[TASK DETAILS] Resume the Harvard Health Blog article on statins and the flu vaccine, picking up after its last paragraph.

Harvard Health Blog
Do statins interfere with the flu vaccine?
Statins are powerful, unusual, and, like El Niño and Tom Cruise, not well understood. Statins have a huge upside. They improve survival after heart attacks and lower the risk of recurrent strokes. They are also the only cholesterol-lowering medications that have been clearly shown to reduce heart attacks and deaths in high-risk patients without heart disease. In addition to reducing cholesterol, statins also lower levels of inflammation in the body. Reducing inflammation probably helps statins to prevent heart attack and stroke. However, evidence is emerging that these statin effects may also have a downside, hindering the ability of the immune system to fight infections.
Teasing out the relationship between statins and immune response
Two recent studies examined the relationship between statins and the immune response to the influenza vaccine. For the first study, researchers at Emory University looked at a large database of patients in a managed care organization to see if there was a connection between statin use, flu vaccination, and the frequency of doctor visits for flu-like illnesses. They found that patients who received the flu vaccine were more likely to seek treatment for a respiratory illness during flu season if they were also taking a statin, compared with patients who had received the flu vaccine but were not taking statins. This suggests that patients on statins may not have responded as well to the flu vaccine as those who didn't take the cholesterol-lowering drug.
The other study provided concrete evidence of the weaker immune response to the flu vaccine in people taking statins. For this study, researchers looked at data from over 5,000 patients enrolled in a clinical trial of a new flu vaccine. They found that levels of antibodies directed against the influenza virus were lower in patients taking statins, compared with patients who were not taking statins.

[STORED DATA]

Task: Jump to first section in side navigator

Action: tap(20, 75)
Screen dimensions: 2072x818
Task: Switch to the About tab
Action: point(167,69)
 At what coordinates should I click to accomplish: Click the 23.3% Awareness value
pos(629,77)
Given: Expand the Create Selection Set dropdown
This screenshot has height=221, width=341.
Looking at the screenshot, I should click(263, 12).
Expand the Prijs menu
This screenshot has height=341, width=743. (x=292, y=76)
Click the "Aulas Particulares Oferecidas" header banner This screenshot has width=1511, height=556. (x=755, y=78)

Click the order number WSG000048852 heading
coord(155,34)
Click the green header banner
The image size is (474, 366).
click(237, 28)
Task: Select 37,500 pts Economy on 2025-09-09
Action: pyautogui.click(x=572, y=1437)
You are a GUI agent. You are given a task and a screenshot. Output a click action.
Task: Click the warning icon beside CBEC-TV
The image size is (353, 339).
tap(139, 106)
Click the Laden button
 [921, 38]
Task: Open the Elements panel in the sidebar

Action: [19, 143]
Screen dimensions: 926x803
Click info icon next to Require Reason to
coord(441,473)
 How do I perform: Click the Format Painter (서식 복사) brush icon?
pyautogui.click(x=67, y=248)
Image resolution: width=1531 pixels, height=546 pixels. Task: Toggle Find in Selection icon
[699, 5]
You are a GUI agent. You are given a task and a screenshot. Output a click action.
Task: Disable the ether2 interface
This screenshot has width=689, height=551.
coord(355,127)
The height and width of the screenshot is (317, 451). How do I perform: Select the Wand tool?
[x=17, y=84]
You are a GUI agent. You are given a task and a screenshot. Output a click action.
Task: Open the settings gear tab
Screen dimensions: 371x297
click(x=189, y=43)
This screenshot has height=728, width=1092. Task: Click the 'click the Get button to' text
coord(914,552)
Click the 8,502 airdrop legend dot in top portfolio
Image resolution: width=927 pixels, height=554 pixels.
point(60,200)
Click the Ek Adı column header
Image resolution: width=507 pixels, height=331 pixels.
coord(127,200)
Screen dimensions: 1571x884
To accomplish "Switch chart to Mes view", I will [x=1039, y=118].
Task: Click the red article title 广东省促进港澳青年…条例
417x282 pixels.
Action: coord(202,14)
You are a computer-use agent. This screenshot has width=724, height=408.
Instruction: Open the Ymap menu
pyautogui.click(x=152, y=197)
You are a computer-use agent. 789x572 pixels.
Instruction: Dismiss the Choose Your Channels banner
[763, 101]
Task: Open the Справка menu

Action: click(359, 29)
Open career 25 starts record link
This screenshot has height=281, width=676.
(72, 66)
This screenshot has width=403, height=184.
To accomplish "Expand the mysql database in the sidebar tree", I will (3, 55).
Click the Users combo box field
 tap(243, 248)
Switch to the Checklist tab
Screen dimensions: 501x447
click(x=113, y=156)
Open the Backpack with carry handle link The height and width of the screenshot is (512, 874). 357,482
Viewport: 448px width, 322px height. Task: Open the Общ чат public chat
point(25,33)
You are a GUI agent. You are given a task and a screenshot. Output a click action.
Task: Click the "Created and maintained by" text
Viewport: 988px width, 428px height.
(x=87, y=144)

[EXERCISE RESPONSE]
Both of these studies had one major limitation. Patients taking statins were more likely to have serious underlying diseases, such as diabetes, heart disease, COPD, neurologic disorders, or kidney disease, compared with patients not taking statins. So the poor response to flu vaccine and the apparent greater risk of flu-like illness in patients on statins could have been the result of their high burden of chronic disease, and not their statin therapy. Of note, one randomized trial in healthy young volunteers showed no effect of statin therapy on antibody responses to the hepatitis A vaccine.
There is also a bewildering variety of other research about statins and their effects on the human immune response. At various points, statins have been associated with each of the following: a lower risk of dying from influenza; a lower risk of dying from influenza in some years, but not others; a slightly increased risk of shingles (herpes zoster); a lower risk of pneumonia; neutral effects on pneumonia risk; and a lower risk of dying from pneumonia.
But don't quit your statin just yet...
Based on current evidence, I don't think we need to change how we prescribe statins, which are tremendously beneficial drugs, but we do need more information about how statins influence the risk of infection. Patients taking statins may want to consider getting the high-dose influenza vaccine, which results in higher antibody levels and greater protection against the flu, compared to standard-dose vaccine.